Por qué
¿Por qué se interviene ahora en Libia y no antes, pues Gadafi lleva 42 años haciendo lo mismo? ¿Por qué no se interviene en Barhein y en Yemen donde los sátrapas están masacrando a los opositores? ¿Por qué no entran las fuerzas internacionales a poner un poco de orden en Somalia, Liberia, Corea del Norte…? ¿Por qué siguen estancados los conflictos del Sahara Occidental y Palestina? ¿Por qué nadie dice una palabra sobre lo que ocurre en el centro de África? ¿Por qué, ya puestos, no le dan un toque a Marruecos y Arabia Saudí para que abran un poco la ventana y entre aire en sus países? Ah, van a decirme que eso sería injerencia, pues díganme qué diferencia hay entre lo que ocurre en estos países y lo que pasaba en Irak, Afganistán o Libia cuando decidieron entrar a saco. El permiso de la ONU; bien, ¿y quién manda en la ONU? ¿Por qué se bombardea Belgrado con el aplauso general y nadie dice una palabra del Tibet? Ah, China, es que es muy poderosa y tiene comprada mucha deuda de los países occidentales. Era por eso. Finalmente ¿Por qué no cierran la ONU? Para lo que sirve…
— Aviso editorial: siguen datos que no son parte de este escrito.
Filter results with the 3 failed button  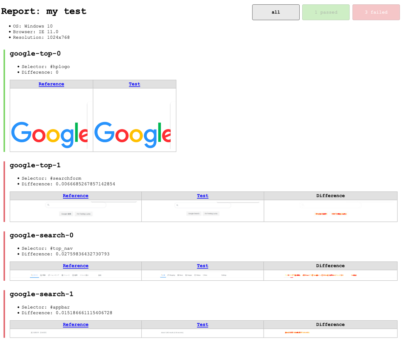click(376, 12)

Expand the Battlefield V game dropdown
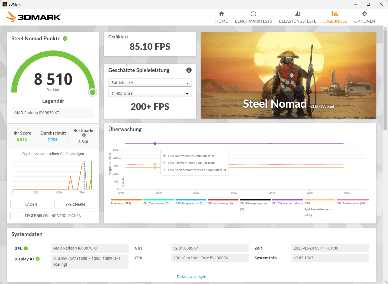click(x=150, y=82)
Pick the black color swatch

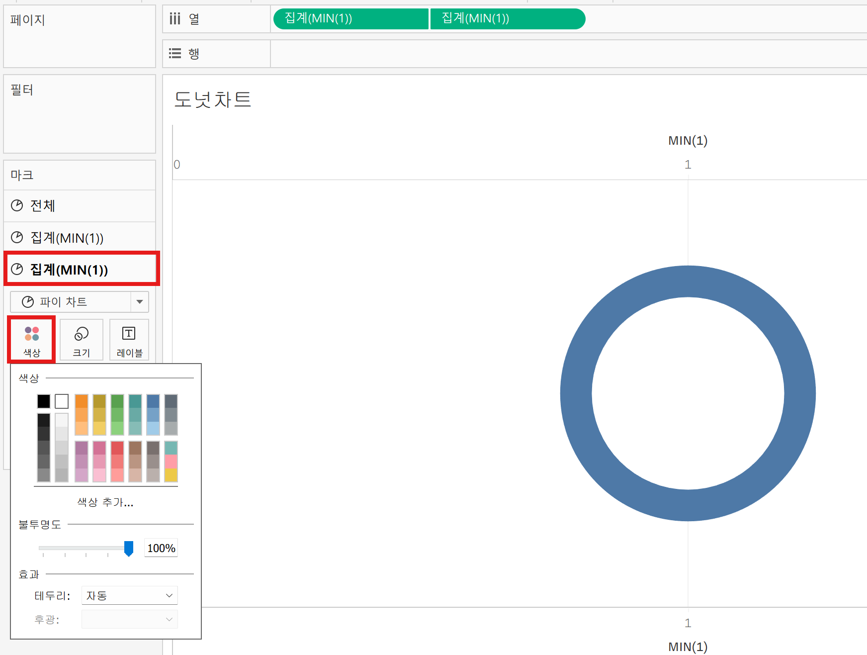[44, 401]
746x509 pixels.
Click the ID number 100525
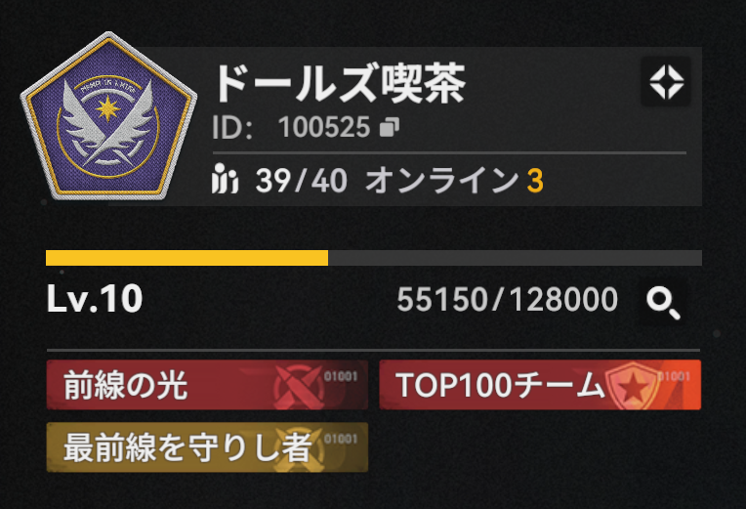(324, 127)
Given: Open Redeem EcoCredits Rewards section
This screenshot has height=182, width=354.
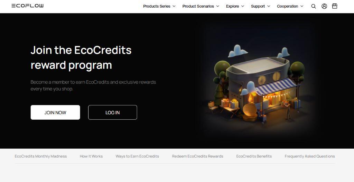Looking at the screenshot, I should click(x=197, y=156).
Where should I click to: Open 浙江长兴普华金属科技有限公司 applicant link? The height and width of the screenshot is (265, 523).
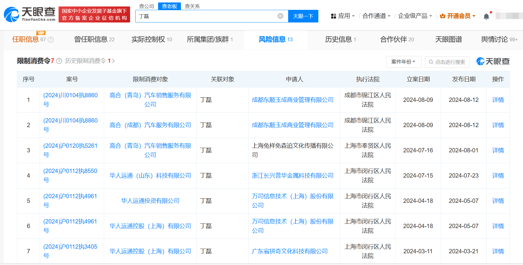point(292,175)
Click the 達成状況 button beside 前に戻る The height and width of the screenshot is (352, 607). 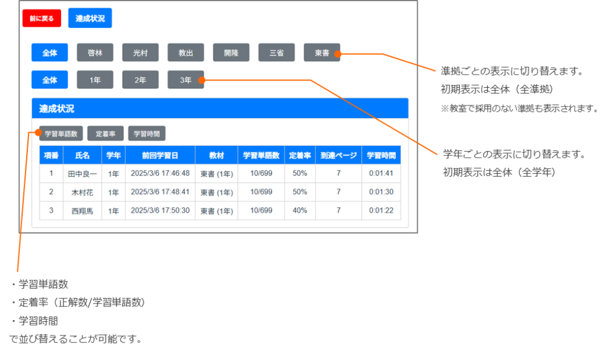tap(90, 18)
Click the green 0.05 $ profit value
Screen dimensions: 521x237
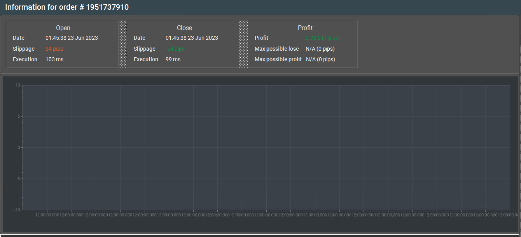point(323,38)

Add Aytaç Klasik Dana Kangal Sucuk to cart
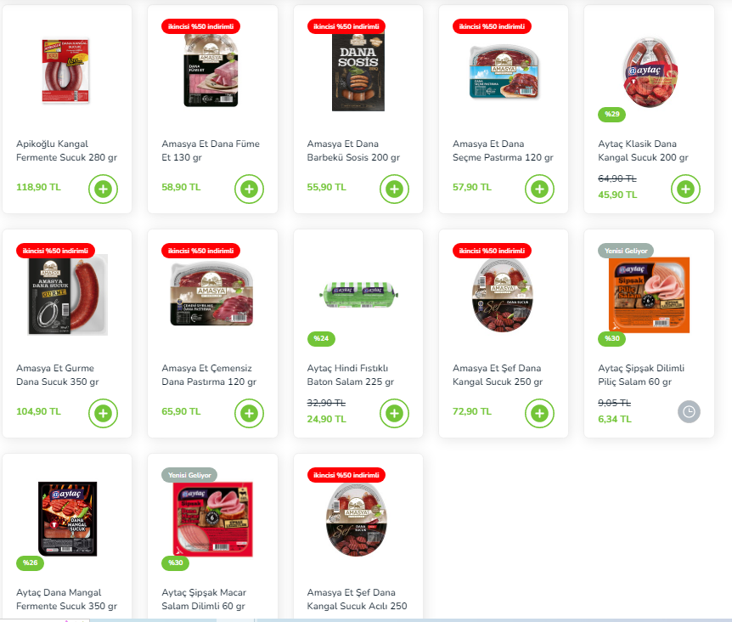(x=685, y=189)
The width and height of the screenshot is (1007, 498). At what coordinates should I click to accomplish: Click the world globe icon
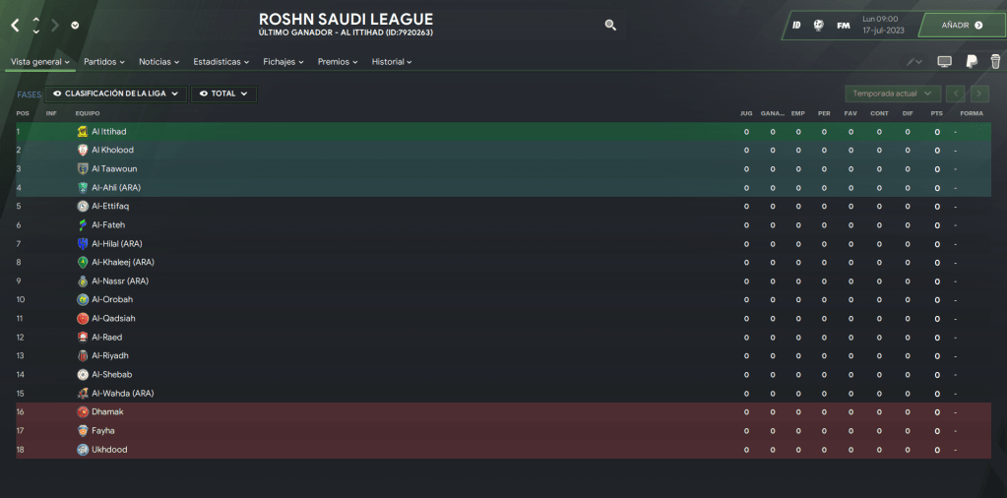[819, 25]
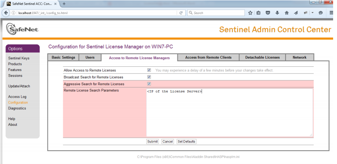Screen dimensions: 337x164
Task: Reload the page with the refresh icon
Action: click(x=181, y=13)
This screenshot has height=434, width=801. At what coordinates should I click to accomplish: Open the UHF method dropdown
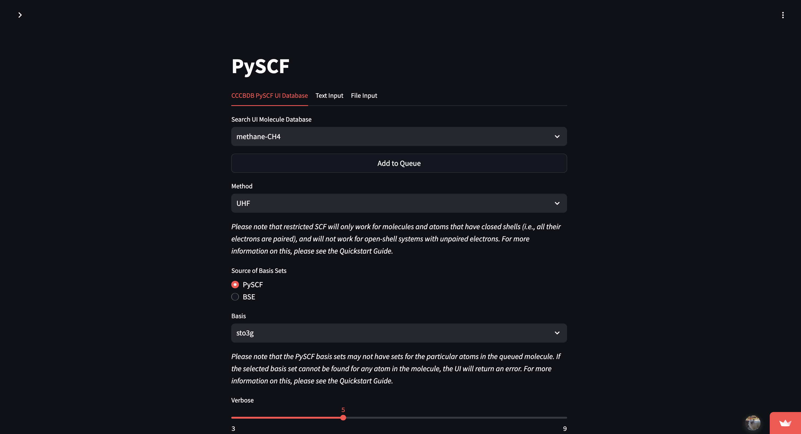399,203
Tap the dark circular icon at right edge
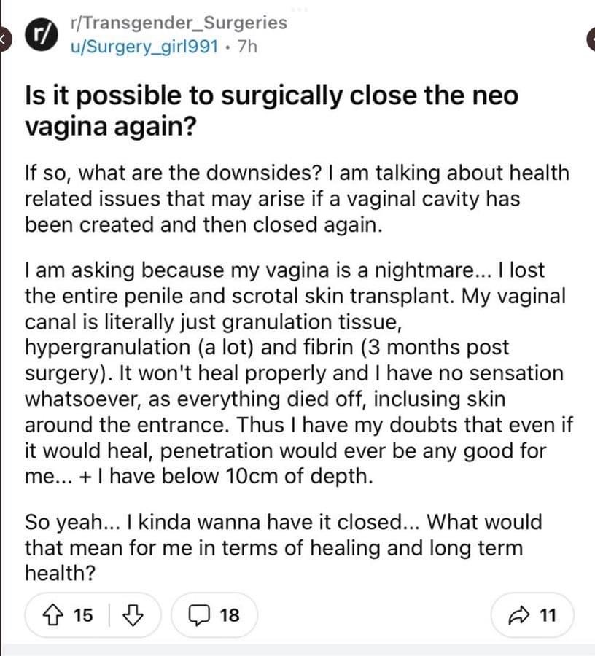The image size is (595, 656). [591, 40]
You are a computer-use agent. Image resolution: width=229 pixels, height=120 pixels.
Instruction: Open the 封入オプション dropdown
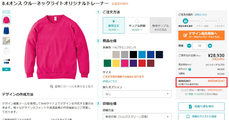(137, 94)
Con la crisis nuclear en Japón parece que las mentes han despertado y ven el peligro, digo yo que será porque en Japón se abrió el terror nuclear y de alguna forma este accidente cierra el círculo. El momento no puede ser más inoportuno, porque con la conflictividad en los países árabes y la situación política en Venezuela también el petróleo está en la picota. Es decir, estamos ante una crisis energética sin precedentes, y si la solución es el biocombustible ya me dirán qué vamos a comer si el maíz, la soja y el trigo los convertimos en gasolina. Ahora vienen los kiries en la UE, y vuelve a producirse el hecho repetido de que lo que no ocurre en años pasa en unas horas. Nadie puede parar las consecuencias de un terremoto de 9 grados, y la soberbia de los seres humanos hace que construyan centrales nucleares en lugares propicios a movimientos sísmicos de gran intensidad. Pero es que, además, las centrales son peligrosas per se, sin terremoto que las ataque, y pueden ocasionar cataclismos terribles. Ocurrió en Chernobil, y las 143 centrales que hoy funcionan en la UE son bombas de relojería. Por no hablar de los depósitos radiactivos. Tal y como están las cosas, yo que soy un enemigo frontal del cine casposo, a lo mejor me voy a ver Torrente 4, para no tener que echarle a la cara a los prepotentes que defienden la energía nuclear la frase devastadora: «te lo dije».